[[ Dataset records, beginning ]]

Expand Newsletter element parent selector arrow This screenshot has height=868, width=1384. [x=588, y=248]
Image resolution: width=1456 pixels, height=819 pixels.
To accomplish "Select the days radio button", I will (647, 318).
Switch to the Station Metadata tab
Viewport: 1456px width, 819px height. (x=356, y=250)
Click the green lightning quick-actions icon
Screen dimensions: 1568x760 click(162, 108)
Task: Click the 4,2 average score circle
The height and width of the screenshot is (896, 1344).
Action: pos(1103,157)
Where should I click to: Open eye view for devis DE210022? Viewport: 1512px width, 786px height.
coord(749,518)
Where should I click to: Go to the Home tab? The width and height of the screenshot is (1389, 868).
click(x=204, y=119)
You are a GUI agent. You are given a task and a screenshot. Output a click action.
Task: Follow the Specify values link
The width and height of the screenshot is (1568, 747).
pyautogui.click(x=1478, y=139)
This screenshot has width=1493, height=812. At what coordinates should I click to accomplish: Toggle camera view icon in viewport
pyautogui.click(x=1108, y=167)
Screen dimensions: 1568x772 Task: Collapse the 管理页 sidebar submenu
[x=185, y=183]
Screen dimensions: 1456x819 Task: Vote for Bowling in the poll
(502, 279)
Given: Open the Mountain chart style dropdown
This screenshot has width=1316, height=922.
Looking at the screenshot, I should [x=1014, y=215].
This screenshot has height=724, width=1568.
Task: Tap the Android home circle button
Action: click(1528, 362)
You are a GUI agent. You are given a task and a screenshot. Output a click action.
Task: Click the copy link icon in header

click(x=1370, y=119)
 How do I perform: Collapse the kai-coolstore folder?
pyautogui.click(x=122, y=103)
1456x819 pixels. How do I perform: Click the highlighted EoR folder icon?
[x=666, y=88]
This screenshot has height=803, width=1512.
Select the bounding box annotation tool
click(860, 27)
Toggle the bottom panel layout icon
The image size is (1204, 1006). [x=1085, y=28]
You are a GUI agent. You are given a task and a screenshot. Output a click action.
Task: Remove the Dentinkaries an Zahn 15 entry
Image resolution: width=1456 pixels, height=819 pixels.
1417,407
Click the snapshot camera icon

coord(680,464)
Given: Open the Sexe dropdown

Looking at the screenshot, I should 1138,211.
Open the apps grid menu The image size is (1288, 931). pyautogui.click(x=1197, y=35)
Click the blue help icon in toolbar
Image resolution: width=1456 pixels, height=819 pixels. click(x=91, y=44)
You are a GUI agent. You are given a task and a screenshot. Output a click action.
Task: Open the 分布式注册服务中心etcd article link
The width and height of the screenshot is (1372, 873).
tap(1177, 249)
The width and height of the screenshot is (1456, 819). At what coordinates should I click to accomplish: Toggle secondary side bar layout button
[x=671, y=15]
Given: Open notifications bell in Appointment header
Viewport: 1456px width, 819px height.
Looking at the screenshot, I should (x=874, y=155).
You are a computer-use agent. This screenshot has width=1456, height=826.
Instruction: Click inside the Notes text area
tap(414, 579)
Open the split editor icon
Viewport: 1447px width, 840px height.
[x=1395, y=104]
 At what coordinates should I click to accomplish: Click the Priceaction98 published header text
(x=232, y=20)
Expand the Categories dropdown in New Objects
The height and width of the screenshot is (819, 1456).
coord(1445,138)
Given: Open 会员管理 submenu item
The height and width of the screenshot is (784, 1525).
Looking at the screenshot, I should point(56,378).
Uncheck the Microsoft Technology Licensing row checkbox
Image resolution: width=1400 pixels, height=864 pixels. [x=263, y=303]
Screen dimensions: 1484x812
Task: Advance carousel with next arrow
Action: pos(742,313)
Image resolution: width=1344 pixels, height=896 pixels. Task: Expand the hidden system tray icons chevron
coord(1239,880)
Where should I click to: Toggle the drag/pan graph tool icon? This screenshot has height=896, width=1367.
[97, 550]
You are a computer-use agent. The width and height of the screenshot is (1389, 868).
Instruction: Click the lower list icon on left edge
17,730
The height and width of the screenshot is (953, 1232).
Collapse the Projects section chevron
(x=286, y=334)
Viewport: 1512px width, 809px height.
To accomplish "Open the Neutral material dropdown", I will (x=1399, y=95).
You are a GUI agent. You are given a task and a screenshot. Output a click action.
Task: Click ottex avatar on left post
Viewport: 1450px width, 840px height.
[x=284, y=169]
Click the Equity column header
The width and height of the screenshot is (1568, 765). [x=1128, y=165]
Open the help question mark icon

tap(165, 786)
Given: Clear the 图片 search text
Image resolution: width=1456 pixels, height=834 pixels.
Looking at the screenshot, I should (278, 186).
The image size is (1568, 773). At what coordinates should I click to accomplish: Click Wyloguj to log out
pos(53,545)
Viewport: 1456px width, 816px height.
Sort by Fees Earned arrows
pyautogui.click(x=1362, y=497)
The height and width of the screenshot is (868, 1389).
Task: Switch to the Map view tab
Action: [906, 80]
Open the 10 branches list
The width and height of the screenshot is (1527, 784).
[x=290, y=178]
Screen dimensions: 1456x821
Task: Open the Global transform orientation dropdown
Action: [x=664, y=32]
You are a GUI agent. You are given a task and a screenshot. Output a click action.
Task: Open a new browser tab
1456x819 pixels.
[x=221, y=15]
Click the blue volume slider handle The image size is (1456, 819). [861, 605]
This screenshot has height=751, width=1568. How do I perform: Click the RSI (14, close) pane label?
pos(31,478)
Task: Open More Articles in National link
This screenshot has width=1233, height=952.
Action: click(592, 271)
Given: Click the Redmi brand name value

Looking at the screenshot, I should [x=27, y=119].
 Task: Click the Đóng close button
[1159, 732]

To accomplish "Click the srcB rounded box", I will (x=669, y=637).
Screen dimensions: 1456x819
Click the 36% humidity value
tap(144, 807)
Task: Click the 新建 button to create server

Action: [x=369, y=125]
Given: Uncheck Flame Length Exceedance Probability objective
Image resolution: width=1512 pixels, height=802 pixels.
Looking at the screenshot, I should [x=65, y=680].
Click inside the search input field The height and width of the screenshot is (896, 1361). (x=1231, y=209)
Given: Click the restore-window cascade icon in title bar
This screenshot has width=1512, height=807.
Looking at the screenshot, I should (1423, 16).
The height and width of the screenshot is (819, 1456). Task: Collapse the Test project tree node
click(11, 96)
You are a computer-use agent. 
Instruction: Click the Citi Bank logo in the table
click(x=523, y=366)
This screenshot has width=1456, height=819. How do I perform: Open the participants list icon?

[[ Dataset records, end ]]

**Task brief:**
Read each line of the data and count the ones that include "search", answering with the number alone.

**Result of the task:**
2